Embora não tenhamos conseguido chegar à fala com o comandante Eduardo Matos, sabemos que o seu pedido de substituição se prende com o “cansaço” causado pelas exigências do cargo, mas também devido “a problemas de saúde”.
Eduardo Matos sucedera ao comandante João Dias Coimbra (que estivera mais de duas décadas no comando da corporação de Anadia), mas em dezembro último, depois de concluir um mandato, solicitou à direção a sua substituição.
Segundo Mário Teixeira, presidente da direção da AHBVA, “agora é preciso encontrar um novo comandante que reúna o perfil, disponibilidade de tempo e gosto pela causa dos bombeiros voluntários”, dando conta de que essa pessoa poderá ser “externa à corporação” pelo que o processo poderá levar ainda algum tempo até estar concluído. A direção dá conta de que esta situação surge “na sequência do pedido formulado pelo Comandante Eduardo Matos”, que “exerceu o cargo de comandante com grande disponibilidade e dedicação, empregando todo o seu saber ao serviço do Corpo de Bombeiros e da comunidade”.
No comunicado a que tivemos acesso, a direção manifesta “o seu apreço ao comandante Eduardo Matos pela sua entrega à causa dos bombeiros”, formulando votos “para que encontre a satisfação dos seus anseios, quer na vida pessoal, quer na sua vida profissional”.

Contas aprovadas. A Associação Humanitária dos Bombeiros Voluntários de Anadia (AHBVA) teve um ano de 2012 difícil. Mário Teixeira destaca a diminuição dos serviços prestados e os constantes aumentos dos combustíveis como alguns dos fatores que contribuíram para um resultado menos positivo. Depois, verificou-se também uma diminuição da faturação (menos 46 mil euros, do que no ano anterior), devido às restrições do SNS na atribuição das credenciais de transporte, para tratamentos, situação que veio agravar o quadro de dificuldades.

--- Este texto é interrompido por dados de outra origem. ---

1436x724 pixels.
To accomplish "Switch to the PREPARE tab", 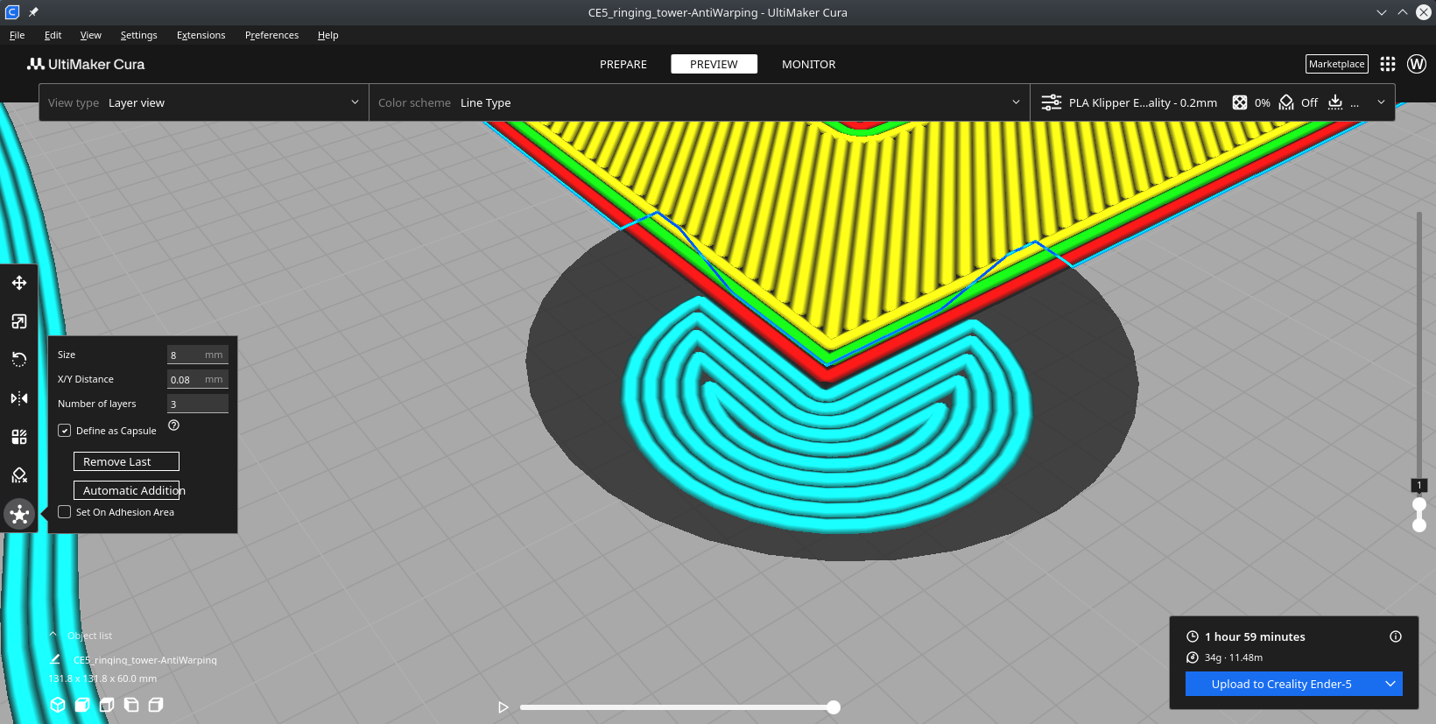I will pyautogui.click(x=623, y=64).
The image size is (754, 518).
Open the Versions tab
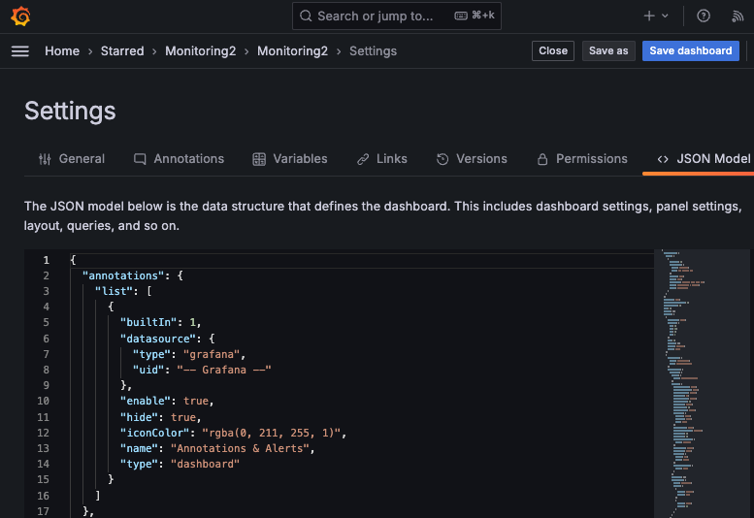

“As dificuldades existentes e a incerteza quanto ao futuro obrigou-nos a uma gestão cautelosa, prudente, séria, de forma a evitar situações de angústia à AHBVA”, diz Mário Teixeira.
No relatório de contas aprovado, em assembleia geral, no passado dia 23, é revelado ainda que o volume de faturação no ano de 2012 foi de 302.971 euros (menos 46 mil euros do que em 2011). “O resultado negativo apurado, no valor de 16.118 euros, deve-se às amortizações e depreciações do exercício, no valor de 69.889 euros. Salientando-se ainda que o resultado operacional (antes das amortizações) era positivo de 54.074 euros, reflexo da cuidada gestão”, refere Mário Teixeira, que sublinha a acentuada dificuldade na cobrança de quotas e o crescente aumento de desistência: “são situações que nos preocupam muito”, refere.

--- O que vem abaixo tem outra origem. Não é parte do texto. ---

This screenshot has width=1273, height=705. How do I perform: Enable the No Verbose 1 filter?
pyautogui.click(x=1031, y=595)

Atividades para 2013. A direção da AHBVA admite que, face à conjuntura atual, será difícil reunir as condições necessárias para levar a cabo todos os objetivos a que se propuseram aquando do início do mandato, há um ano atrás. Mesmo assim, o novo quartel, sonho ainda longínquo, não está esquecido, pelo que a direção está apostada em continuar a dialogar com a tutela sobre esta matéria.
Já em matéria de recursos, face à grande dimensão de área florestal do concelho, associado ao desgaste e idade das viaturas da corporação, constitui uma das prioridades remodelar a frota. Neste momento, devido ao crescente aumento do tecido industrial, era necessária uma viatura de combate a incêndios industriais, “mas impossível de adquirir nos tempos que correm”, admite a direção de Mário Teixeira, que vai continuar atenta à remodelação do fardamento e equipamento, face à sua idade e utilização intensiva. Em marcha está ainda a reestruturação dos recursos humanos e dos serviços com a finalidade de assegurar os postos de trabalho existentes e o apoio à formação.